Die ersten Beerdigungsgäste kamen angelaufen, um sich das Spektakel nicht entgehen zu lassen. Das Klicken des Fotoapparates wollte gar nicht mehr enden.
„Sehr schön!“, jubelte Tim. „Danke sehr. Also, höre ich mehr?“
Boss stieg gleich darauf mit 32 Millionen in das Rennen ein.
Am Ende war Tims Parkbank umlagert von wohlriechenden Anzugträgern und Damen im Businesskostüm, die sich überboten, um an das Paket zu gelangen. Es wurde gerufen und telefoniert, noch mehr telefoniert und überboten.
Nach einer Viertelstunde war es vorbei, und das Aktienbündel ging für 53,29 Millionen an Boss.

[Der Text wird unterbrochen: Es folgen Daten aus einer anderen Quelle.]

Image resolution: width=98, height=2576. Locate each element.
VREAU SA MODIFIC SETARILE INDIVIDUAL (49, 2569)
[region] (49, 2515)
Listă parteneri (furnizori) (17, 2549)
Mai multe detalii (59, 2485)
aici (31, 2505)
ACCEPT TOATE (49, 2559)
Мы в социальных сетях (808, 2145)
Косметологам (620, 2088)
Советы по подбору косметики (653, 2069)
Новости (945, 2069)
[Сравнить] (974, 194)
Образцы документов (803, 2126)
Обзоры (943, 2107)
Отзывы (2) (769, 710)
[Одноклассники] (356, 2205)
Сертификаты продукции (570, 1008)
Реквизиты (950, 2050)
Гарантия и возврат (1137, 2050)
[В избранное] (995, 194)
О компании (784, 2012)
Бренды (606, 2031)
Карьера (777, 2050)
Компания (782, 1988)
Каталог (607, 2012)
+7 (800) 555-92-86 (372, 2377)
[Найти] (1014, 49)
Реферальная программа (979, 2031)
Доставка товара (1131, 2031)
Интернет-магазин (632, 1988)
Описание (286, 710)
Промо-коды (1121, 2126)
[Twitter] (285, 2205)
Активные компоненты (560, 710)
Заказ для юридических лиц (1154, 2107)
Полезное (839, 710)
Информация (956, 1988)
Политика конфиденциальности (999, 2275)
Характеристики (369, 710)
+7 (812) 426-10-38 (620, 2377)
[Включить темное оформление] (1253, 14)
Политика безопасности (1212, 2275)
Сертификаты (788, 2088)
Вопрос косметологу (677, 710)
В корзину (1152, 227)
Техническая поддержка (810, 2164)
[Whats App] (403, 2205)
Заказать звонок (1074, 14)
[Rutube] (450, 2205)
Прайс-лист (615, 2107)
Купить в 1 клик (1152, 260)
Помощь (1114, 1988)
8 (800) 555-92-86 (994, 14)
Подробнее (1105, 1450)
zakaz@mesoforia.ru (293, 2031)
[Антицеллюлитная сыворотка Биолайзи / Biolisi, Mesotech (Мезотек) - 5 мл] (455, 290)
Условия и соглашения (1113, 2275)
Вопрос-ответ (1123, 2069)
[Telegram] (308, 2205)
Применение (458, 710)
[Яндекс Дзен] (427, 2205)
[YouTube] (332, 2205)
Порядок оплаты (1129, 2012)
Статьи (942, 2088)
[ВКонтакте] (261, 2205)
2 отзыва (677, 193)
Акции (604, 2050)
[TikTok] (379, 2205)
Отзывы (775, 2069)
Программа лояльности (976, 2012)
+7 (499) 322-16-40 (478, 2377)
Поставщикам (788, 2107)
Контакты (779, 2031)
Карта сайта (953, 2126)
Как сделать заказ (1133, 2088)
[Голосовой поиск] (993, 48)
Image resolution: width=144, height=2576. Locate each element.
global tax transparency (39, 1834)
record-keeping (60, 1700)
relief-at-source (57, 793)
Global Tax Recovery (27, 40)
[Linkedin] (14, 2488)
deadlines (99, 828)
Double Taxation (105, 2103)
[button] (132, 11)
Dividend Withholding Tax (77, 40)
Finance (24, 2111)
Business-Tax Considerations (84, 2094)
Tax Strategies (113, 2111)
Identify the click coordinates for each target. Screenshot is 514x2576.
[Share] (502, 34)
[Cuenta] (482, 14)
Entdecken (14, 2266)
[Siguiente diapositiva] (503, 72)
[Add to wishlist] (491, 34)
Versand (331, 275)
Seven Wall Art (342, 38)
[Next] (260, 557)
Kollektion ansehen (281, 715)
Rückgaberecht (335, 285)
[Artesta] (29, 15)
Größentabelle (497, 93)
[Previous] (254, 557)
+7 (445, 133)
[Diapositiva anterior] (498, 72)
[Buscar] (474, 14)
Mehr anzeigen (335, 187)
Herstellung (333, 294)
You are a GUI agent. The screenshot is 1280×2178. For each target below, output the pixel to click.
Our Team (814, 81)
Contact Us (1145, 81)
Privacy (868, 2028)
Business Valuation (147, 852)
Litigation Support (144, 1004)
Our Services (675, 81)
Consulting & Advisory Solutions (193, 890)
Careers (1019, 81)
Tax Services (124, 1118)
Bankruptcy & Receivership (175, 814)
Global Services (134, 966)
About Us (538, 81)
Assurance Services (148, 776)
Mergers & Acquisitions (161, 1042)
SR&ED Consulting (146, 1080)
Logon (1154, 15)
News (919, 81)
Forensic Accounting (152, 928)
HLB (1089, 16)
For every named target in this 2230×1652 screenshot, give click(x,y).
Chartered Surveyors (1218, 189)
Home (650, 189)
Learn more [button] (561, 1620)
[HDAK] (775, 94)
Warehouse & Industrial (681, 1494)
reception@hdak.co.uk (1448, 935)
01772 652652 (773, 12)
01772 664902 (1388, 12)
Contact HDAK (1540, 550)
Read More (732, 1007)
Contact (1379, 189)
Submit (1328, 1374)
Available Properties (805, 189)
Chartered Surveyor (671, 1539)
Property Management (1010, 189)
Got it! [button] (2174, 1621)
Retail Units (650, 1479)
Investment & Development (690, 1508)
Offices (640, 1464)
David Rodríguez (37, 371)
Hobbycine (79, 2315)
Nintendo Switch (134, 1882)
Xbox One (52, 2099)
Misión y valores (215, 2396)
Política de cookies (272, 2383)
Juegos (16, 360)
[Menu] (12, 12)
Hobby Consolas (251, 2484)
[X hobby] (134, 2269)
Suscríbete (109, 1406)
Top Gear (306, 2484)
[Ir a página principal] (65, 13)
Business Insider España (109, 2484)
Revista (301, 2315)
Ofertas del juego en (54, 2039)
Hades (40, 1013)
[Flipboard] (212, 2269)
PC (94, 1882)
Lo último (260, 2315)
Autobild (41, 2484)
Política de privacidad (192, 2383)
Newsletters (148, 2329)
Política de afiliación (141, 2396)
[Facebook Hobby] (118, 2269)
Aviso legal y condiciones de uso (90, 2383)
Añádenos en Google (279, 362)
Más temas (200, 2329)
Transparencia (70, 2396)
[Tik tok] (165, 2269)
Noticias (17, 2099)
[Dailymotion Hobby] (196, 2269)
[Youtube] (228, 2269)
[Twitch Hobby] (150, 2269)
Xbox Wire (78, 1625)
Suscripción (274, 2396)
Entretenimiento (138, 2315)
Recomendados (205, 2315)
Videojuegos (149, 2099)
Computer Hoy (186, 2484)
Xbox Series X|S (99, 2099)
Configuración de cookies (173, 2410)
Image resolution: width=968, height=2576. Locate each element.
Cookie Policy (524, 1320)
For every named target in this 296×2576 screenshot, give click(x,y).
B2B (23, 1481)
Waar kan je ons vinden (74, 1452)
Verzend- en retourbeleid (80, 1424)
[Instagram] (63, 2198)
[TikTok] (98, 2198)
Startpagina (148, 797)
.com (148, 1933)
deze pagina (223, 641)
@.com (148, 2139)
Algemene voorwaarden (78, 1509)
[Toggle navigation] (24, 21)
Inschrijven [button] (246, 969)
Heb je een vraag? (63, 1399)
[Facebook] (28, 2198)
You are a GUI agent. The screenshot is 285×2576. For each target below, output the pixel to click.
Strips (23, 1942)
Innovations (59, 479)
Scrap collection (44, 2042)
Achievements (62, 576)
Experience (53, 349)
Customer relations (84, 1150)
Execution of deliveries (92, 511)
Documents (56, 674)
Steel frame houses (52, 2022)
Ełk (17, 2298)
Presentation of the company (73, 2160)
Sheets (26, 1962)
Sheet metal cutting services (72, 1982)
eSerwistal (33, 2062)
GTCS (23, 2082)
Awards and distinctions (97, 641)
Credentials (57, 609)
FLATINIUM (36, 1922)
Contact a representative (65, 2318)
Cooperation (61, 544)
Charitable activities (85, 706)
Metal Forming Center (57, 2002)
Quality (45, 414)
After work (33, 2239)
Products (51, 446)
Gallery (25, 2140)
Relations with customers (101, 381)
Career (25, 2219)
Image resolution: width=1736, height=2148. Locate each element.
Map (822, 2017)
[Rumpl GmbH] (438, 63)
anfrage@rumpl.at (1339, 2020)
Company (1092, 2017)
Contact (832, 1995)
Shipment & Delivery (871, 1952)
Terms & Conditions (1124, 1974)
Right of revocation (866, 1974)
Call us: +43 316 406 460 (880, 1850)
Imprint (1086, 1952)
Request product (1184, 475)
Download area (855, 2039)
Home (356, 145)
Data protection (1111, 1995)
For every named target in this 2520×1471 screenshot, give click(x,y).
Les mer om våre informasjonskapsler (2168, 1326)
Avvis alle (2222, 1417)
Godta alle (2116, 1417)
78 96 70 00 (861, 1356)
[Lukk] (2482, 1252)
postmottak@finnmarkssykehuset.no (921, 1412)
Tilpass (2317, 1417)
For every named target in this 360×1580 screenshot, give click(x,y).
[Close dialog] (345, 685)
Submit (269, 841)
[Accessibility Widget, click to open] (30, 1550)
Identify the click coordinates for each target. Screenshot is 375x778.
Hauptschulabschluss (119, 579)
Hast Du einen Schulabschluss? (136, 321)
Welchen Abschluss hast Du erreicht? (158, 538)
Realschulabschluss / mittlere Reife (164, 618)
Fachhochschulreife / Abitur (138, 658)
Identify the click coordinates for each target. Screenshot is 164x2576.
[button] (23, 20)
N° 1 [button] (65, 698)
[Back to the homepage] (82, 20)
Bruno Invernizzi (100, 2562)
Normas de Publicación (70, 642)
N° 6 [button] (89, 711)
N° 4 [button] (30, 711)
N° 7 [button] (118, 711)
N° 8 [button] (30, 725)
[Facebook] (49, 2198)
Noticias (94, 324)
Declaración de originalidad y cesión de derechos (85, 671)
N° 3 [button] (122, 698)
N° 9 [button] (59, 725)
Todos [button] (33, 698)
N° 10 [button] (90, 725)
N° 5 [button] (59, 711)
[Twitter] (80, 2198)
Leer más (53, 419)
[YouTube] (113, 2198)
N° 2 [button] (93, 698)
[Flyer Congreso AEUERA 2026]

Rexona, Axe und Maverick standen fassungslos auf dem Kiesweg.
* * *
Mitschnitt Telefonanruf, beschlagnahmtes Band aus dem Büro der amerikanischen Söldnereinheit Hard Solution im Zuge der Ermittlungen des FBI wg. Unterstützung einer terroristischen Vereinigung
Auszug aus der Ermittlungsakte des Verfassungsschutzes zu „Kommando Flächenbrand“
Teilnehmer:
– unbekannter Mann, deutscher Akzent
– Mr. Jack Russell, Major a. D., Leiter der Söldnereinheit Hard Solution
Unbekannter Mann: Es geht um Folgendes, Sir. Ich bräuchte ein paar Tage in Ihrem Boot-Camp für die Spezialausbildung von mir und ein paar Freunden.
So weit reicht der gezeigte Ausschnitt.